Business surveys: Surveying local business leaders, representatives of business organisations, for example, to collect data concerning the potential short-term effects of the proposed investment. Questionnaires may be delivered by Internet, by post or by interviews conducted in person or by telephone.
Shopper origin-destination surveys: Surveying shoppers in the local communities to collect data of how
the shopping and trip-making patterns could be affected by changes following the proposed investment.
Corridor inventory methods: Surveying the users of a particular transport corridor by windshield surveys, vehicle origin-destination logs and business activity data collection.
Case Järvenpää–Lahti motorway and Kerava–Lahti direct rail line in Finland
The Järvenpää–Lahti motorway was opened to traffic in two phases during the years 1998-99. The Kerava–Lahti
direct rail line was completed in the year 2006. Information on the traffic and socioeconomic impacts along this
transport corridor was compiled and analysed by Meriläinen et. al. (2011). Statistical data and information from
separate studies were completed by a questionnaire study for rail passengers and road users as well as by interviews in Lahti and Mäntsälä.
According to the study, freight transport volumes on the new railway-line have been lower than expected. About
half of rail passengers and one-fifth of road users indicated that the direct rail line increased their train travel.

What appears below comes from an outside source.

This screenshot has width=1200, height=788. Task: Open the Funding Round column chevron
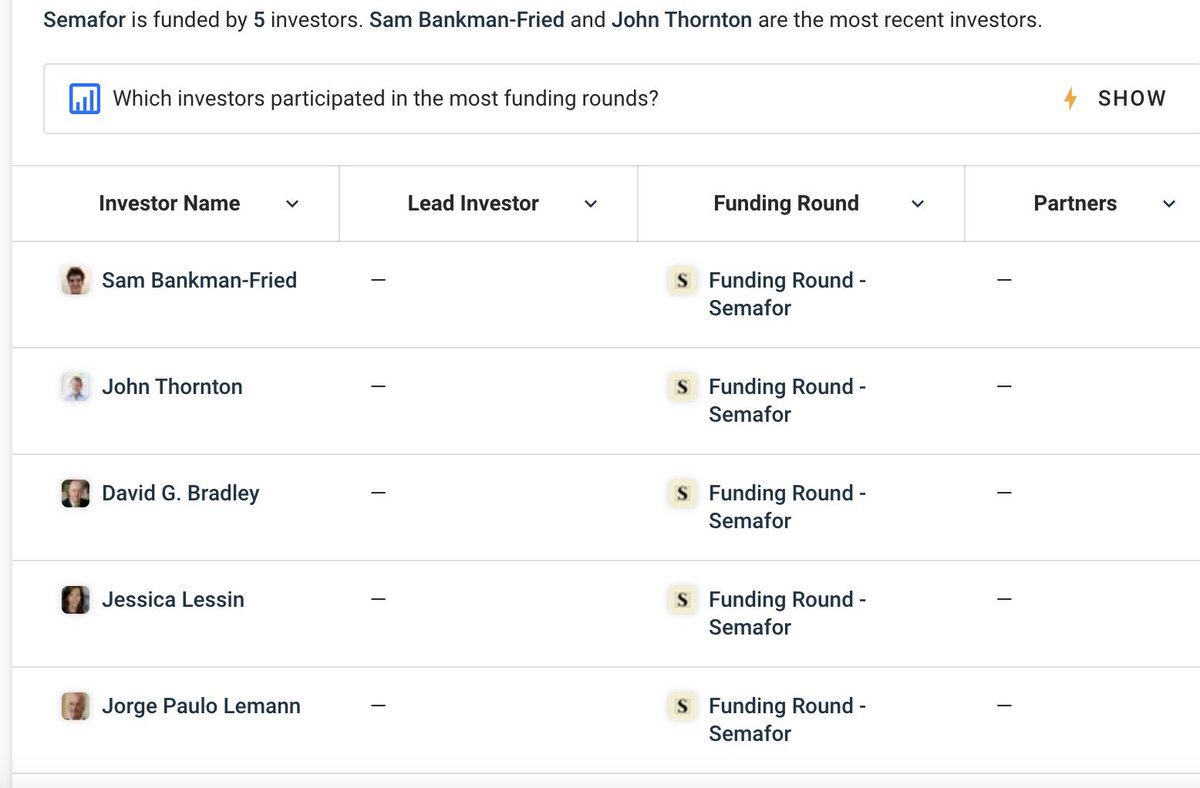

Regarding travellers between the Helsinki and Lahti regions, a share of almost 30 % of rail passengers indicated
that the direct rail line affected their choice of residence or job location. Positive net migration from the Helsinki
Metropolitan Area to Mäntsälä and also to the Lahti urban region has further accelerated after the completion of
the direct rail line. New residential areas have been constructed in the vicinity of stations. Lahti station area has
also developed into a specialised business district due to faster railway connections.
Business development that requires cargo transport has totally relied on motorway connections. New competing
business and logistics areas have emerged and existing areas have strengthened their position in interchange
areas, although this development has not been very strong. Missing sidings to industrial areas prevent the development railway freight transport operations.
New transport infrastructure has increased municipal expenses due to new construction, population growth and business development. Tax revenues will also increase, but surplus in municipal economy can only happen in the longer
run. It is, however, difficult to separate the impacts of transport infrastructure development from the impacts of, for
example, economic trends and steering mechanisms of municipal economy.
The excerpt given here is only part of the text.